CloudEndure’s API and integration with security information and event management (SIEM) tools, such as DataDog, provide additional customization. Presidio, an AWS Premier Partner, harnesses technology innovation and simplifies IT complexity to digitally transform businesses and drive return on IT investment. Presidio created a CloudEndure monitoring dashboard using AWS Lambda and DataDog. It presents a single pane of glass to monitor CloudEndure Disaster Recovery workloads and the AWS environment.
This post explains how to use the CloudEndure Disaster Recovery API with AWS Lambda functions to pull logs from CloudEndure and translate them into DataDog. The AWS Lambda functions, created by Presidio, use the CloudEndure API to authenticate and run GET commands on active CloudEndure Disaster Recovery jobs. The AWS Lambda functions are triggered on a regular interval determined by a CloudWatch Events schedule. The combination of DataDog and CloudEndure APIs provides a detailed report on the status of protected servers and email alerts. It also provides a single view into your CloudEndure Disaster Recovery workloads.
How the CloudEndure API works with AWS Lambda functions
This section explains how CloudEndure’s API token provides the code snippets that will run as AWS Lambda functions. This article assumes you have set up CloudEndure Disaster Recovery and have begun replication. You must also have a Datadog API setup and configured.
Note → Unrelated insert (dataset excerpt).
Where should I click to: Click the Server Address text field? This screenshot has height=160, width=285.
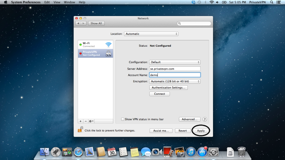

The following is a visual flow of how CloudEndure logs are posted to DataDog while using AWS Lambda functions for the automation components.
CloudEndure API
The following steps show you how to generate a CloudEndure API token from the CloudEndure console in the Other Settings tab under Setup & Info.
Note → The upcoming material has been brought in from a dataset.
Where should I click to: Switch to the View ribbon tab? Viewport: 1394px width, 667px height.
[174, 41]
You can use the API Token to sign in (rather than your username and password) when making API calls. Click on GENERATE NEW TOKEN to generate a new API Token.
AWS Lambda functions
Log in to the AWS Management Console and search for the Lambda service. Select create function on the Lambda console. The following is an overview of the Lambda functions.
The handler.py Lambda function is triggered by a CloudWatch Events cron schedule. The handler is the main module of the project, and calls the function that gathers and sends logs to DataDog. It posts new data logs to DataDog based on the cron schedule, which is set up using Amazon CloudWatch Events.
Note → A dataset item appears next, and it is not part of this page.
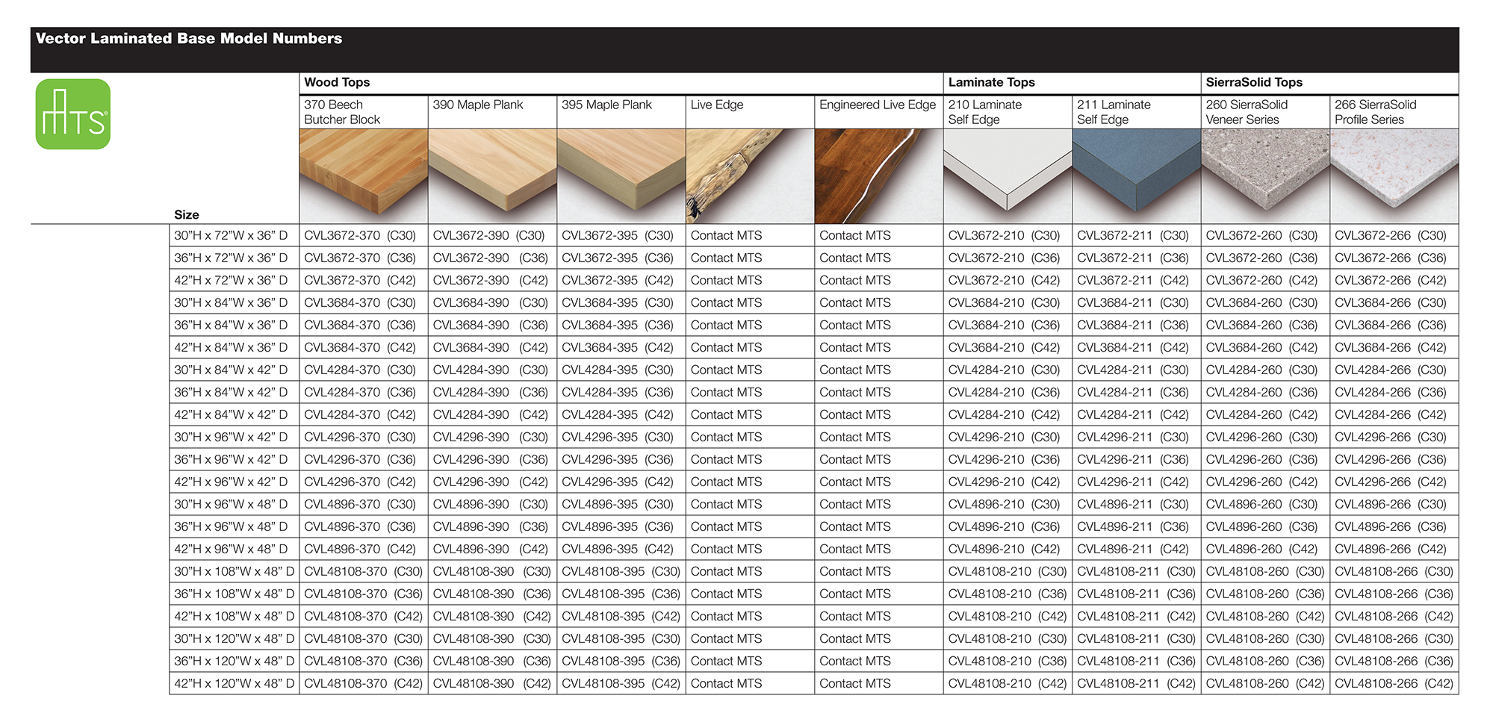This screenshot has height=728, width=1490.
Task: Select the 211 Laminate blue swatch
Action: [x=1137, y=176]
All of the CloudEndure Disaster Recovery job status info is parsed by the ce_logs.py Lambda function for new events. It uses the CloudEndure API token for authentication with your CloudEndure project and retrieves the CloudEndure event logs. These logs are returned back to the handler.py function to be filtered and then sent to the DataDog API.
The post_data_to_datadog.py Lambda function retrieves the encrypted DataDog API key from the SSM Parameter Store. It then posts data to DataDog using the key for authentication. After sending the data to DataDog, the Lambda automation’s job is complete.
The next two Lambda functions’ (send_latest_dr_events.py and send_latest_repl_events.py) main role is to send only the latest update of events from CloudEndure. The logic ensures that no duplicate data is sent to DataDog.
The preceding Lambda functions are triggered on a regular interval determined by the CloudWatch events schedule. The idea is to retrieve new CloudEndure logs, filter for new events, and then post the CloudEndure logs to DataDog in a specific format.
handler.py
import requests
import json
import post_to_datadog
import ce_logs
import os
import boto3
import send_last_dr_event
import send_last_repl_event
def handler(event, context):
# Print event
print(json.dumps(event))
# Payload, URL, Headers, and post to CE login
project_dr_json, project_replication_json = ce_logs.get_ce_logs()
send_new_dr_events(project_dr_json)
send_new_repl_events(project_replication_json)
# Return 200 if process runs without error
return {"ResponseCode": 200}
def send_new_dr_events(project_dr_json):
# Loop through projects looking for new DR events
for project_log_dr in project_dr_json['items']:
has_new_event = send_last_dr_event.send_latest_dr_events(project_log_dr)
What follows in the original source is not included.